Write out the data word for word, from the very start through the line that contains "Looking at the screenshot, I should (x=22, y=341).", including that line.
==============================
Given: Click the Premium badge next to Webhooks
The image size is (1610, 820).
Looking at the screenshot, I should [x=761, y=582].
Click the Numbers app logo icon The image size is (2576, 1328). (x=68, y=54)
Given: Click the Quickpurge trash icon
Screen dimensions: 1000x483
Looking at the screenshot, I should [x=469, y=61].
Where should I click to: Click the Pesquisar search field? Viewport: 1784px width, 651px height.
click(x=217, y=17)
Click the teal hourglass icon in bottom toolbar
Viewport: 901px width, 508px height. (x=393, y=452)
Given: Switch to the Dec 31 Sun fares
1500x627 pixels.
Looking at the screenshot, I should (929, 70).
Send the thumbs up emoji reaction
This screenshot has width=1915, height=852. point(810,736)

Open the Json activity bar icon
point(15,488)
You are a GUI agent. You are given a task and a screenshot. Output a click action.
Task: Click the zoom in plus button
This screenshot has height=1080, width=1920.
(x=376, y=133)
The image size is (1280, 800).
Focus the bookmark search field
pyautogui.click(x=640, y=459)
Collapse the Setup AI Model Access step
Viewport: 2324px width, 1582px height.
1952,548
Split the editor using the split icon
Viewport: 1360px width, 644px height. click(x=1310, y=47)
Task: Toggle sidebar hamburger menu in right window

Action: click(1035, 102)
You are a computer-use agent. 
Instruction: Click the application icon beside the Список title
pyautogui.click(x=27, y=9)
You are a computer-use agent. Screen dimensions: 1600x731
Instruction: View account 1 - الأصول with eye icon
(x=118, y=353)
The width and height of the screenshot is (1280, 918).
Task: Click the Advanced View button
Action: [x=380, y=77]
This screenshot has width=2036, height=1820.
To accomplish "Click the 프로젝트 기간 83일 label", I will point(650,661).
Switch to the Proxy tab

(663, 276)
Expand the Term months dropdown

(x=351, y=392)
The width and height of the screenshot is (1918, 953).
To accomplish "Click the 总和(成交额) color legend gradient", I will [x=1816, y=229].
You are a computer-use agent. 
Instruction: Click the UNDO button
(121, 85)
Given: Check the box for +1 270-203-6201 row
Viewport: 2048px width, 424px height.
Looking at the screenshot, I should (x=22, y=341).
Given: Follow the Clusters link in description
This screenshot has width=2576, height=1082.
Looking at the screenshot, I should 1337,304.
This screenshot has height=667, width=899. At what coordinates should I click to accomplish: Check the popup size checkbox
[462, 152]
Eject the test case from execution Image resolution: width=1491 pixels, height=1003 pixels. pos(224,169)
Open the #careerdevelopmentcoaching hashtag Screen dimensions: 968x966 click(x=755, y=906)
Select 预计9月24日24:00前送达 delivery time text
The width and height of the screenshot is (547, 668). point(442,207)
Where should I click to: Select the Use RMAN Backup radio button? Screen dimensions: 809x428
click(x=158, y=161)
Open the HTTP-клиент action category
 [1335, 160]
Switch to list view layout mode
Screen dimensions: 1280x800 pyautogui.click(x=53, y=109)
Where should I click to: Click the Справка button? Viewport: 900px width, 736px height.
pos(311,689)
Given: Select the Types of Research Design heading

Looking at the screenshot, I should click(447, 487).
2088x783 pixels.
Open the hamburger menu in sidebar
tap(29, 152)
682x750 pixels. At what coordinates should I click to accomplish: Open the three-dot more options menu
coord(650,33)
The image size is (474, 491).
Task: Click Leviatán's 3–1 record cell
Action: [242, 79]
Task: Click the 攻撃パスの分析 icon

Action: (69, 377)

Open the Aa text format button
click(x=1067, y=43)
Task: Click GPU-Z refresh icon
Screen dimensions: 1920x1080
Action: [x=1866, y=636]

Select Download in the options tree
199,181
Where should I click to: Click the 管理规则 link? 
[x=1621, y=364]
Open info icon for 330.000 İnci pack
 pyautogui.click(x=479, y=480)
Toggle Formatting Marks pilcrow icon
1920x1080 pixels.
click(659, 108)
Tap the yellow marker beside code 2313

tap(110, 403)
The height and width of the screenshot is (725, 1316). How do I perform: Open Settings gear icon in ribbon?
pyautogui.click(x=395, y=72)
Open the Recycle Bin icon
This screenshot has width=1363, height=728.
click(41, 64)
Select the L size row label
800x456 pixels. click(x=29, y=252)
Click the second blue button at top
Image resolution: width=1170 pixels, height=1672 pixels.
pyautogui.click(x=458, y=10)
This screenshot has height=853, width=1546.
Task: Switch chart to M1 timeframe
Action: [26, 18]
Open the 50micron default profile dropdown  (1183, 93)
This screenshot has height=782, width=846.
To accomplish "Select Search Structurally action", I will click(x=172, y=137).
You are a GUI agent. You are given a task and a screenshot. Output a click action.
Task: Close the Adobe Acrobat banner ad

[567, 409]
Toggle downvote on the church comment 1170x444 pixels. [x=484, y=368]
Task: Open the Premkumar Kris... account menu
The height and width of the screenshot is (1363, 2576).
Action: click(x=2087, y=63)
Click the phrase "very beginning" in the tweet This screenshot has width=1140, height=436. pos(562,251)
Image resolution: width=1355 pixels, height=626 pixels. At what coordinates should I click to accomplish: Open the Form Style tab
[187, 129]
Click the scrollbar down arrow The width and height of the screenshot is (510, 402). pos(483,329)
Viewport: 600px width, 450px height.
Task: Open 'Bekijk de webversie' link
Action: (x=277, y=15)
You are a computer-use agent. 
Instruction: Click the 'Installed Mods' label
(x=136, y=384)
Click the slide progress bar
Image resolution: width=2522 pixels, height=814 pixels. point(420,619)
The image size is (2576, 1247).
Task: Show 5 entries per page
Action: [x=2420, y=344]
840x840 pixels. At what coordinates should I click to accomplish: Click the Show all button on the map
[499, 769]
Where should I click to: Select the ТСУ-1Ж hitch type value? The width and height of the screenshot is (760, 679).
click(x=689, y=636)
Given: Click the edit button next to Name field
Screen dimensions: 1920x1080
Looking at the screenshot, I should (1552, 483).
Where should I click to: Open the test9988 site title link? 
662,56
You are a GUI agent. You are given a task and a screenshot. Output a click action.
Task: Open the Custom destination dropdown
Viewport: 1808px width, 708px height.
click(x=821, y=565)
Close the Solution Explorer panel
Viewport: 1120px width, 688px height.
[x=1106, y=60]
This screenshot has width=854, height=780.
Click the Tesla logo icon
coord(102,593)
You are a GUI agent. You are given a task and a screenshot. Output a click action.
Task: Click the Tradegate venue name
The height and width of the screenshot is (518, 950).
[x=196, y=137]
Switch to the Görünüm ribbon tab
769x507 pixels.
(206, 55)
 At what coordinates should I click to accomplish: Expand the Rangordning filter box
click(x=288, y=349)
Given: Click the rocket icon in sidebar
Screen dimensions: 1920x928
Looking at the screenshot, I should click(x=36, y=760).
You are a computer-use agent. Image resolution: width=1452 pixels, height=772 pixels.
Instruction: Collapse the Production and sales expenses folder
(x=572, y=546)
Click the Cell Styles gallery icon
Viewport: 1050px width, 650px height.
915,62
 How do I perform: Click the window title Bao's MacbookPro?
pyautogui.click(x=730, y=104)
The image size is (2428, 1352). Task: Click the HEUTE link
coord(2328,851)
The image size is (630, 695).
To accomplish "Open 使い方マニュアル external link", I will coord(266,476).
==============================
● **Result of this task**
Given: Click the Premium badge next to Webhooks
The image size is (1610, 820).
Looking at the screenshot, I should [x=761, y=582].
Click the Numbers app logo icon The image size is (2576, 1328). (x=68, y=54)
Given: Click the Quickpurge trash icon
Screen dimensions: 1000x483
Looking at the screenshot, I should [x=469, y=61].
Where should I click to: Click the Pesquisar search field? Viewport: 1784px width, 651px height.
click(x=217, y=17)
Click the teal hourglass icon in bottom toolbar
Viewport: 901px width, 508px height. (x=393, y=452)
Given: Switch to the Dec 31 Sun fares
1500x627 pixels.
Looking at the screenshot, I should (929, 70).
Send the thumbs up emoji reaction
This screenshot has width=1915, height=852. point(810,736)

Open the Json activity bar icon
point(15,488)
You are a GUI agent. You are given a task and a screenshot. Output a click action.
Task: Click the zoom in plus button
This screenshot has height=1080, width=1920.
(x=376, y=133)
The image size is (1280, 800).
Focus the bookmark search field
pyautogui.click(x=640, y=459)
Collapse the Setup AI Model Access step
Viewport: 2324px width, 1582px height.
1952,548
Split the editor using the split icon
Viewport: 1360px width, 644px height. click(x=1310, y=47)
Task: Toggle sidebar hamburger menu in right window

Action: click(1035, 102)
You are a computer-use agent. 
Instruction: Click the application icon beside the Список title
pyautogui.click(x=27, y=9)
You are a computer-use agent. Screen dimensions: 1600x731
Instruction: View account 1 - الأصول with eye icon
(x=118, y=353)
The width and height of the screenshot is (1280, 918).
Task: Click the Advanced View button
Action: [x=380, y=77]
This screenshot has width=2036, height=1820.
To accomplish "Click the 프로젝트 기간 83일 label", I will point(650,661).
Switch to the Proxy tab

(663, 276)
Expand the Term months dropdown

(x=351, y=392)
The width and height of the screenshot is (1918, 953).
To accomplish "Click the 总和(成交额) color legend gradient", I will [x=1816, y=229].
You are a computer-use agent. 
Instruction: Click the UNDO button
(121, 85)
Given: Check the box for +1 270-203-6201 row
Viewport: 2048px width, 424px height.
Looking at the screenshot, I should (x=22, y=341).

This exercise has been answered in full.